**What the task asks**
For this exercise, return all the data word for word, with images left out.
--- START ---
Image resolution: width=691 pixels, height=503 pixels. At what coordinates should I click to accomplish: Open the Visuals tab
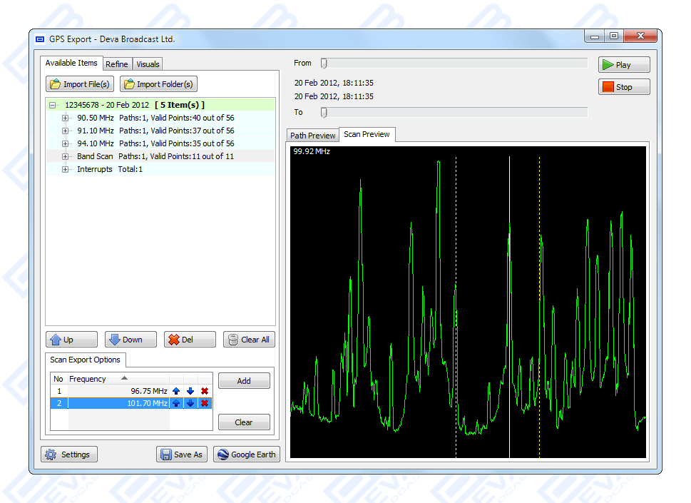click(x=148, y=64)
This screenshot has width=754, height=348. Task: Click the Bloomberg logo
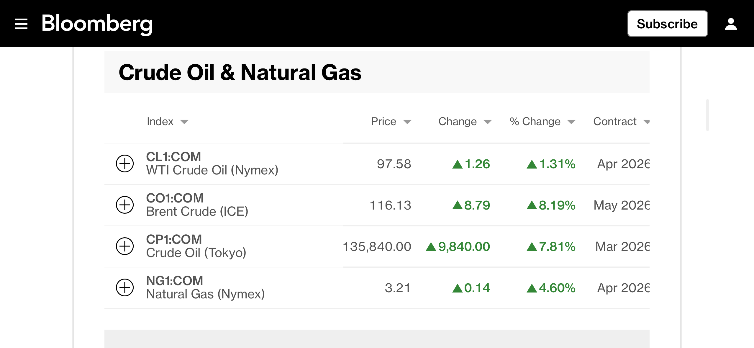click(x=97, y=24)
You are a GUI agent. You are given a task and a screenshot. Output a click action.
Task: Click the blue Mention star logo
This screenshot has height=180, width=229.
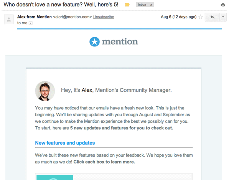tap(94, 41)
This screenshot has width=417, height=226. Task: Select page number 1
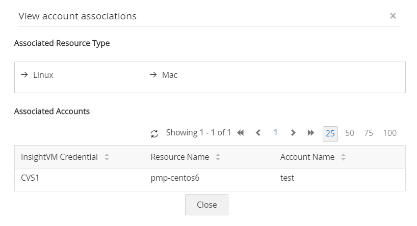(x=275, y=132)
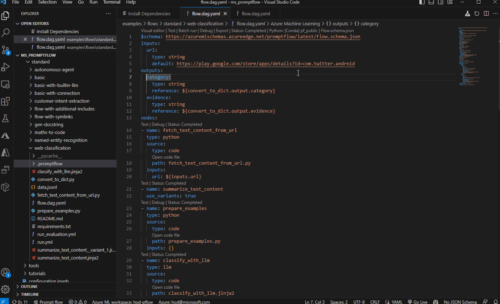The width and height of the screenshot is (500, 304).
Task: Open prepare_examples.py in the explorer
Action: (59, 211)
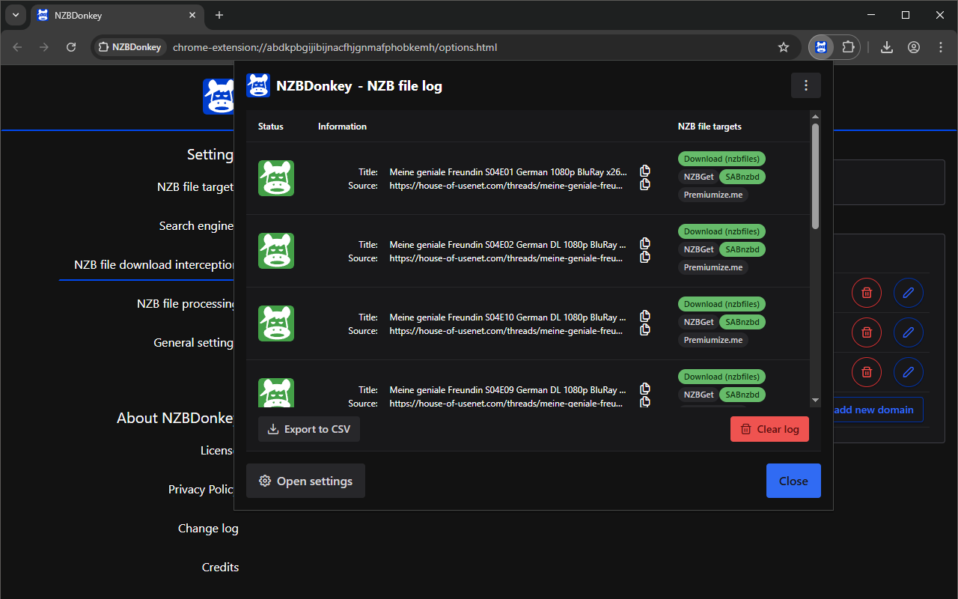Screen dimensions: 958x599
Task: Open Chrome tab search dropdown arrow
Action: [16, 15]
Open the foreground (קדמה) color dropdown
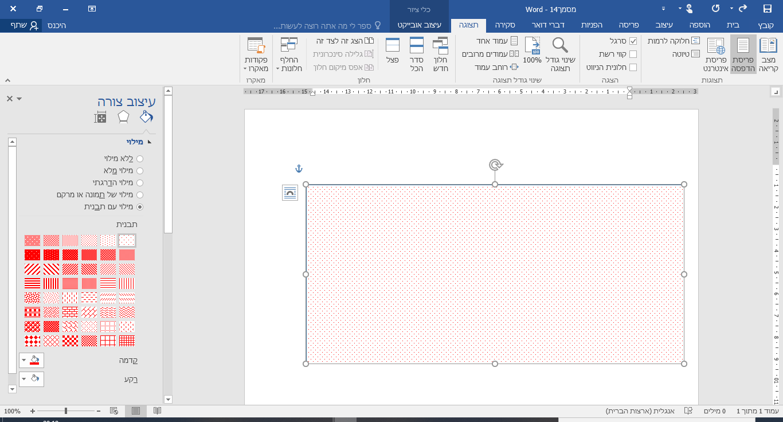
--- END ---
**Exercise response**
Image resolution: width=691 pixels, height=503 pixels. At what coordinates should I click to accomplish: Open the Visuals tab
click(x=148, y=64)
This screenshot has width=754, height=348. Task: Click the Bloomberg logo
click(x=97, y=24)
You are a GUI agent. You are given a task and a screenshot. Output a click action.
Task: Click the blue Mention star logo
This screenshot has height=180, width=229.
tap(94, 41)
This screenshot has width=417, height=226. Task: Select page number 1
(x=275, y=132)
The width and height of the screenshot is (500, 304).
Task: Open prepare_examples.py in the explorer
Action: (59, 211)
Screen dimensions: 958x599
Task: Open Chrome tab search dropdown arrow
Action: [16, 15]
Open the foreground (קדמה) color dropdown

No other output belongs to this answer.